As we crossed the numbers at about 100 feet, the right engine died again. I dove for the runway to gather a little more speed and flared at the last minute.

Surprisingly, we made a smooth landing, rolling to a very quiet stop on the juncture of the taxiway and the runway. The airport was deserted. I noticed that my hands were shaking a bit, and I had an urgent need to pee. I keyed the mike. “Salt Lake Center, One Charlie X-ray is on the ground in Provo, midfield on the edge of the runway. Zero power. Unable to taxi clear. Suggest you close the runway for now.”

It was several seconds before the controller responded, and when he did, I could hear the relief in his voice and a faint whooping in the background. “One Charlie X-ray, confirm you are on the runway at Provo?” I confirmed that I was, and he told me that the airport manager was on his way to give us a ride and arrange for our airplane to be towed to a parking spot clear of the runway. “Good job, One Charlie X-ray,” he said, signing off.

The next day the FAA had a representative from the Salt Lake FSDO waiting for us at Million Air in Provo, and we commenced our investigation into what happened. He took fuel samples and lots of notes, then praised my flying skills, then cited me for not having my pilot license with me in the airplane (it was in my desk at work).

A month later, I flew over to fetch the airplane, along with my mechanic, John Wells of Arapahoe Aero, who’d flown over two days earlier to fix the problem.
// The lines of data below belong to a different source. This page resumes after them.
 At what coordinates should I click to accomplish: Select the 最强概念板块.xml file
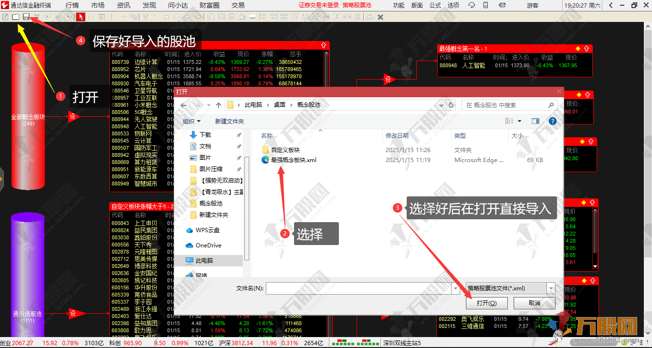click(294, 160)
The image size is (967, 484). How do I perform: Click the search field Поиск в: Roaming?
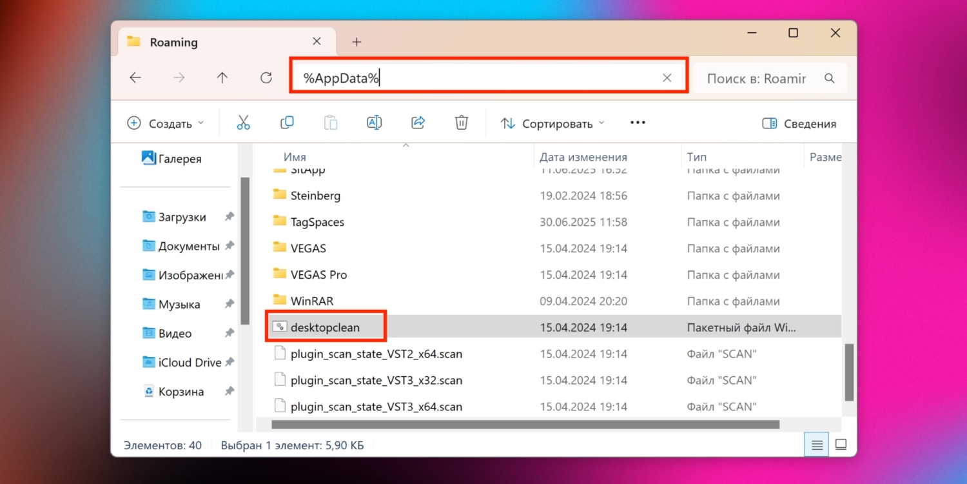pyautogui.click(x=756, y=79)
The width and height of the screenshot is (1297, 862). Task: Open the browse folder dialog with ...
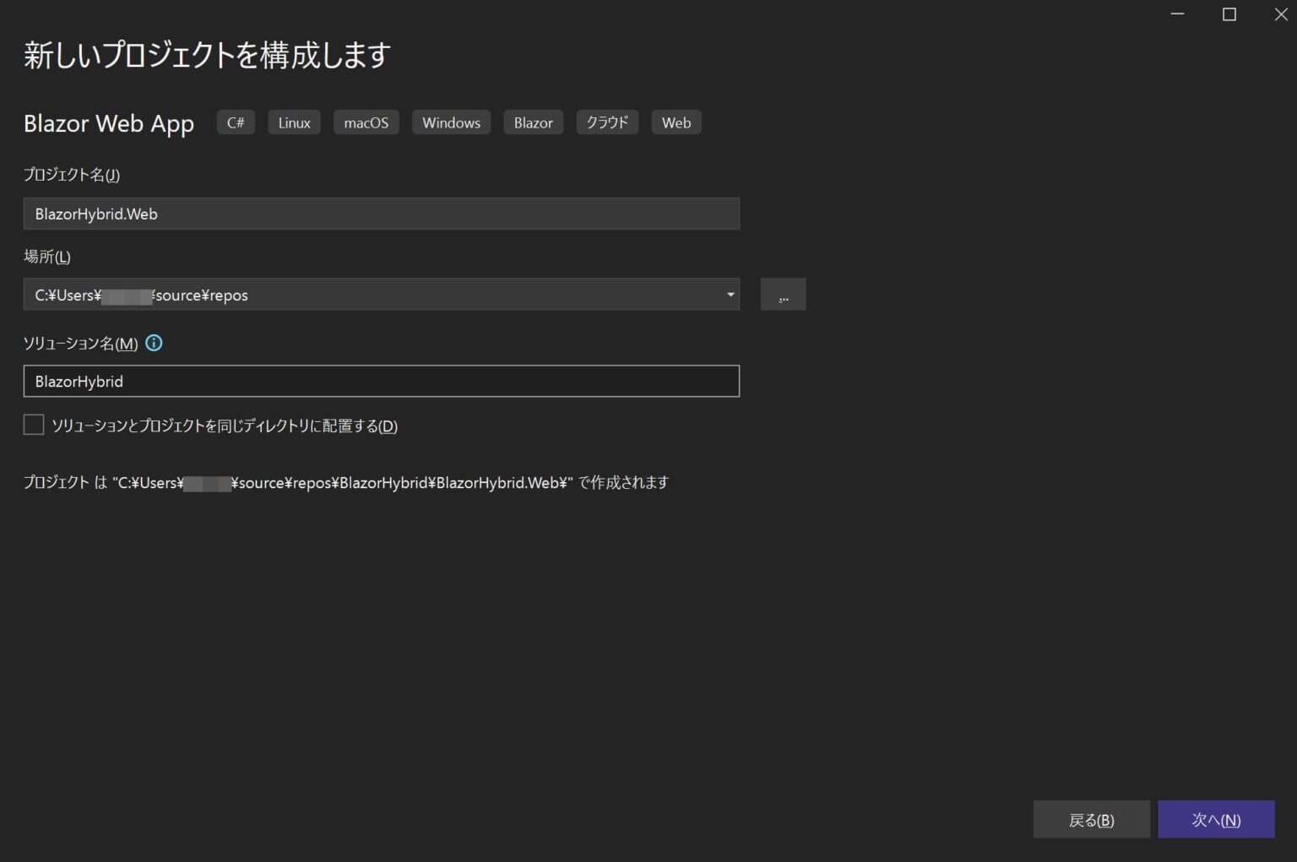[x=783, y=294]
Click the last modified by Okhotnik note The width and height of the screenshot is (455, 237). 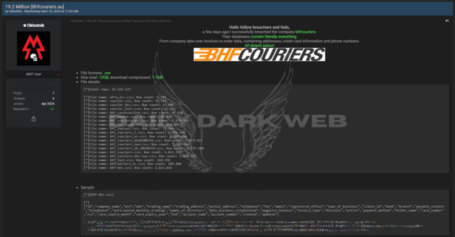coord(135,21)
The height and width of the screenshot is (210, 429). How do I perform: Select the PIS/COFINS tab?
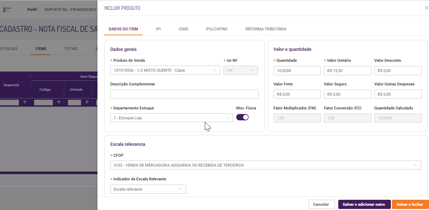pos(217,29)
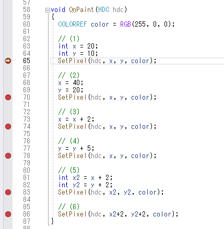
Task: Click the SetPixel call on line 65
Action: click(x=72, y=61)
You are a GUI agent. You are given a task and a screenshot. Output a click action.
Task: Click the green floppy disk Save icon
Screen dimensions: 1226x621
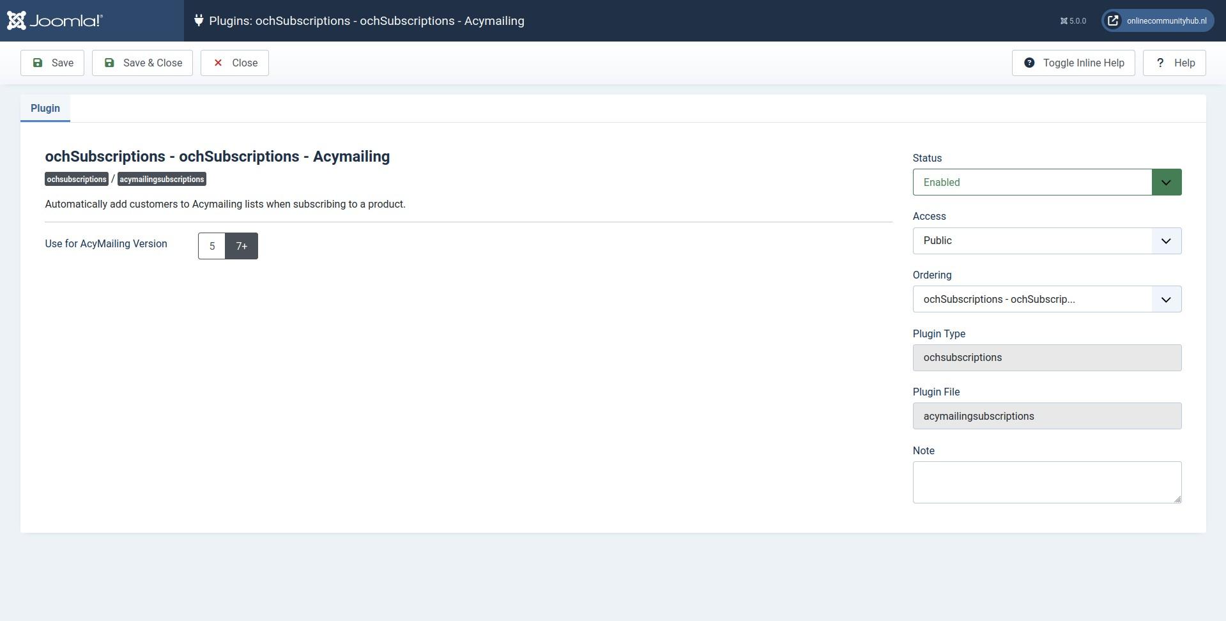[x=38, y=63]
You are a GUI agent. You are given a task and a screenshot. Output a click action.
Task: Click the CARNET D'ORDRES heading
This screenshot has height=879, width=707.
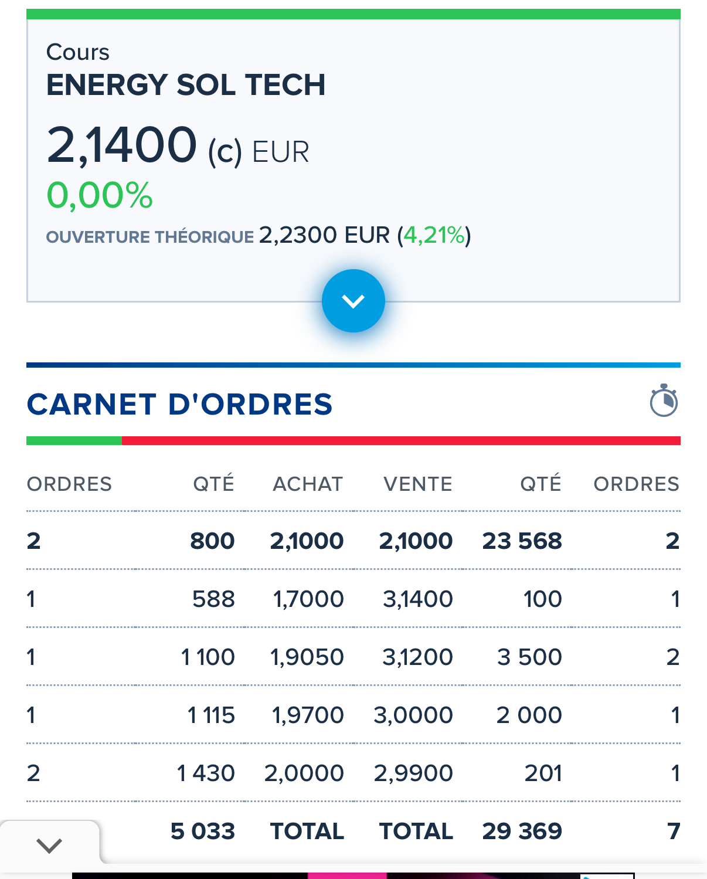point(179,405)

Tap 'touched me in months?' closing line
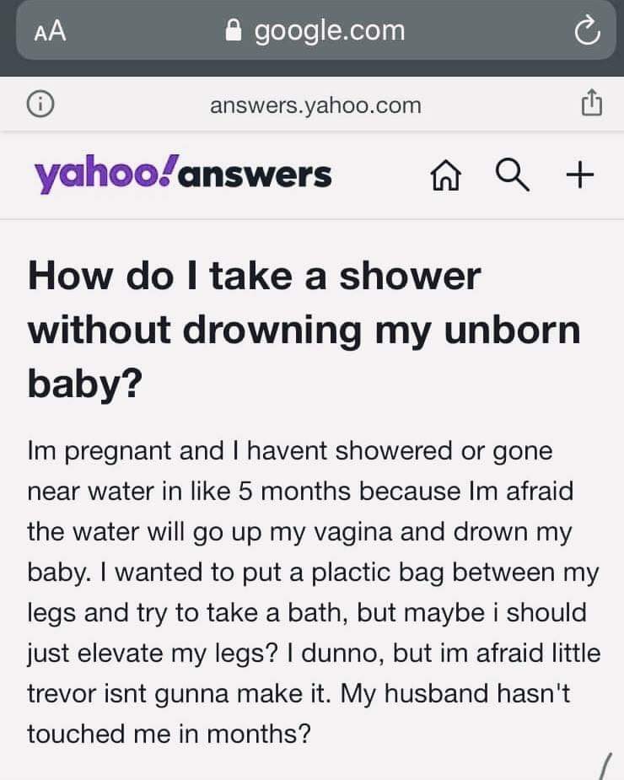[169, 734]
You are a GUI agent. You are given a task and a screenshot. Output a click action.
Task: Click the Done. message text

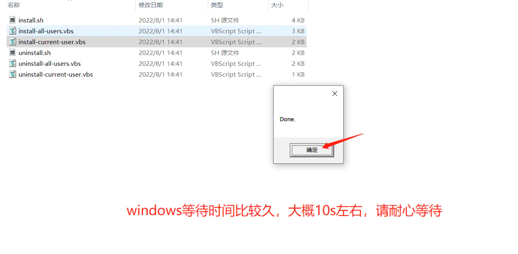coord(287,119)
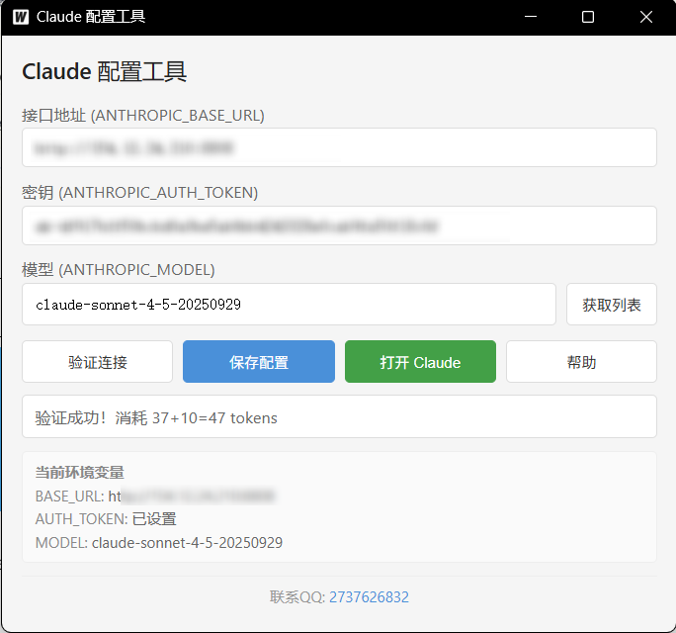Image resolution: width=676 pixels, height=633 pixels.
Task: Close the Claude 配置工具 window
Action: pyautogui.click(x=646, y=17)
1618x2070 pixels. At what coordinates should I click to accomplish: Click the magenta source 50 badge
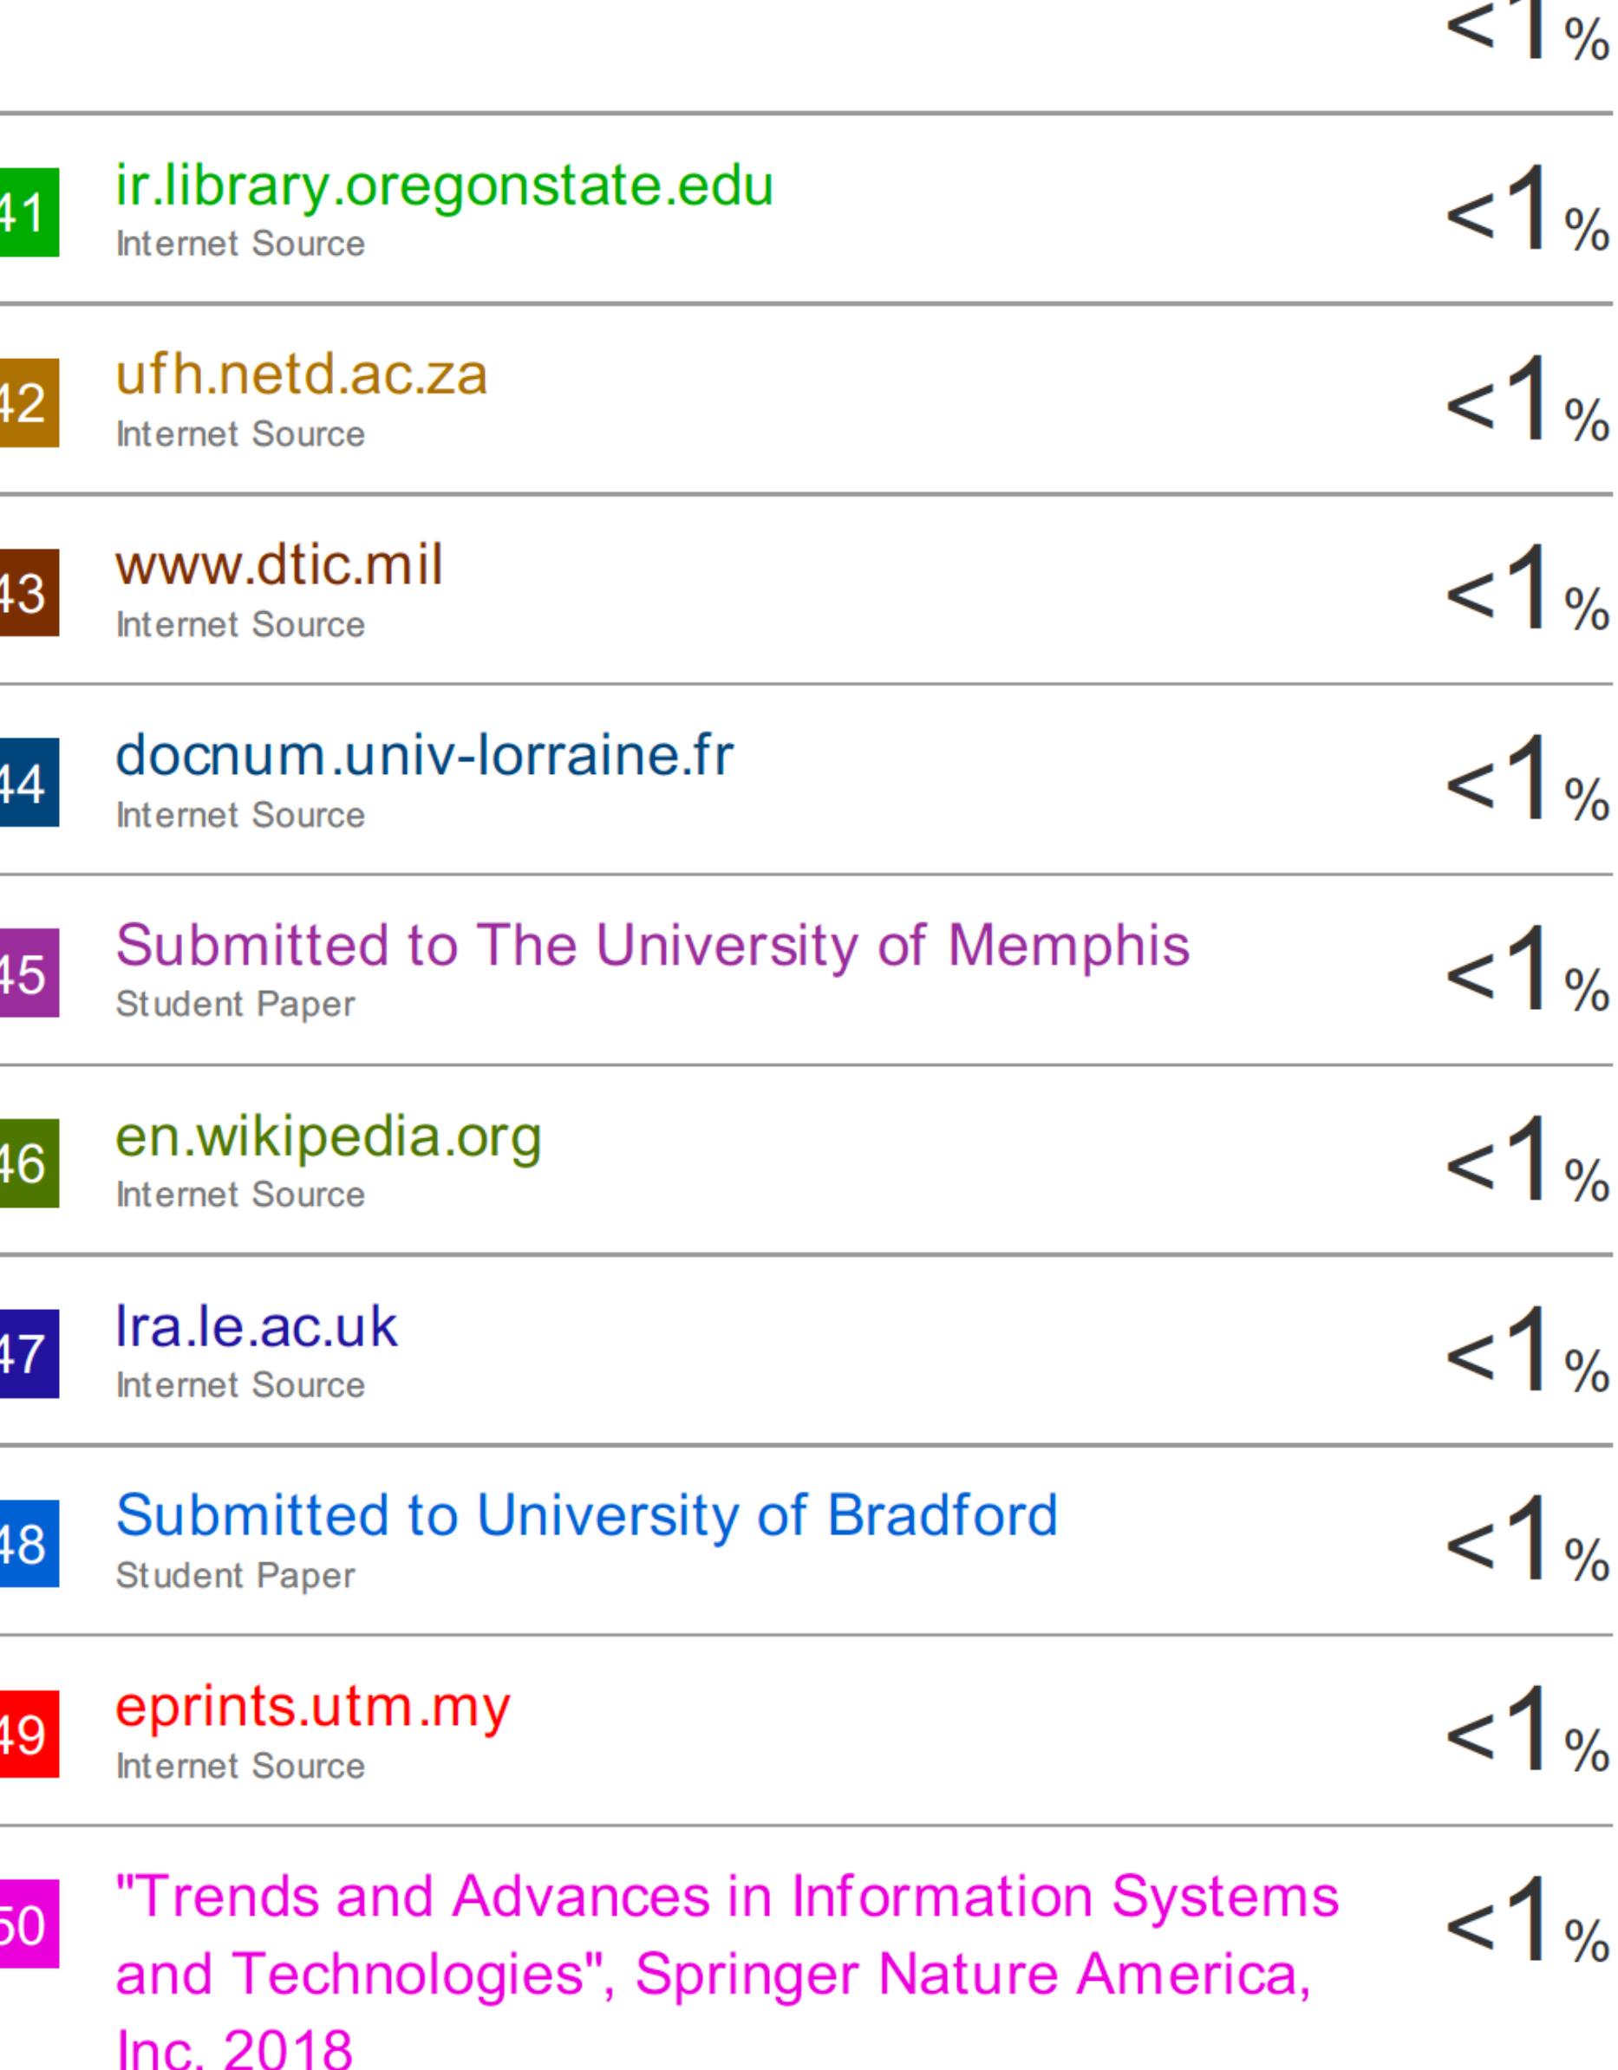coord(28,1924)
It turned out to be a malfunction in the aneroid in the fuel metering mechanism of the left fuel pump, coupled with an overly rich mixture setting on the right engine that might have been compensated for if I’d leaned the engine rather than firewalling the mixture as I’d been trained. The right engine had come back to life as a result of greater oxygen content in the air as we descended.

The lesson: Retarding the throttle on a twin Cessna with the mixture at full rich can flood and kill an engine. Try to recover by leaning, even if returning the throttle to “full” doesn’t do the job. Do this before trying the “high” position on the fuel pump unless you see a fluctuation of the fuel pressure. Only if this fails should you secure the engine. The operator’s manual provides no real detail on this issue, mentioning only that the pilot can lean “as necessary” for smooth operation. This procedure wouldn’t have helped with the first engine failure but it would certainly have brought the second engine back much sooner.

The other lesson: Train in a simulator every year and be ready for this kind of problem. If you aren’t ready when it happens, you die. I owe the fact that I could deal with this situation to my annual pilgrimage to Flight Safety International. Without those hours in the simulator, I’d have been overwhelmed by the situation. A few months later we re-enacted the situation at the Wichita facility to experiment with other options I could have tried. As the saying goes, “Experience is what you get as a result of not having any.”